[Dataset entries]
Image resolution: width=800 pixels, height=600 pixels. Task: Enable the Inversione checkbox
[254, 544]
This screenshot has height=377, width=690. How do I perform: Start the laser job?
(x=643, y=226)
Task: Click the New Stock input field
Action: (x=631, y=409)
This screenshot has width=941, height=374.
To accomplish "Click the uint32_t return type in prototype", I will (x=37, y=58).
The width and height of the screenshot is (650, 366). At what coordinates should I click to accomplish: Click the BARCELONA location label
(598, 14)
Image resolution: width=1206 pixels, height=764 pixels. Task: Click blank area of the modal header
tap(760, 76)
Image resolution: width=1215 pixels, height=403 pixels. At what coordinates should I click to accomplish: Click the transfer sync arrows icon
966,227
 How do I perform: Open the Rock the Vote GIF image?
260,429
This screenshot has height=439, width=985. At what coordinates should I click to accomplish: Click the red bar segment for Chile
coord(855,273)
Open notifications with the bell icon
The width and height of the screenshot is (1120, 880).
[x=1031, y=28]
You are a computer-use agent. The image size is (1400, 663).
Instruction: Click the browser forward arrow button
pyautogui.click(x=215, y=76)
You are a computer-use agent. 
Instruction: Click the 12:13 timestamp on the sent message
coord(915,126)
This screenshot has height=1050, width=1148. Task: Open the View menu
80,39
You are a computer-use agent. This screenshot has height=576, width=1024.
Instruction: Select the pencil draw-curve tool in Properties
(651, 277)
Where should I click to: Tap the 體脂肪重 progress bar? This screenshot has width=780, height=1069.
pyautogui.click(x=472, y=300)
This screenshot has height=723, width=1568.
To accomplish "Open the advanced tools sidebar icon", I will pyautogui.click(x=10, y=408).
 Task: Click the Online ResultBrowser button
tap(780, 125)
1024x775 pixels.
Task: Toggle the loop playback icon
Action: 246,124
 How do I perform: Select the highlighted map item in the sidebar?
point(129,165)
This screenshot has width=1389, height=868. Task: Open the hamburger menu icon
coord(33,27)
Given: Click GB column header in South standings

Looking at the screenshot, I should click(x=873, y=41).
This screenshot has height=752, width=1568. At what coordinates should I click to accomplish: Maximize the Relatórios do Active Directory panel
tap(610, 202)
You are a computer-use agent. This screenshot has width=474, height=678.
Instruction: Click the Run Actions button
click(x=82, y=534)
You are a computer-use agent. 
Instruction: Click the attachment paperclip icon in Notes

## [Exercise details]
Lines in the data that hold "computer" are to be counted, and the number alone reported.

## [Output below]
5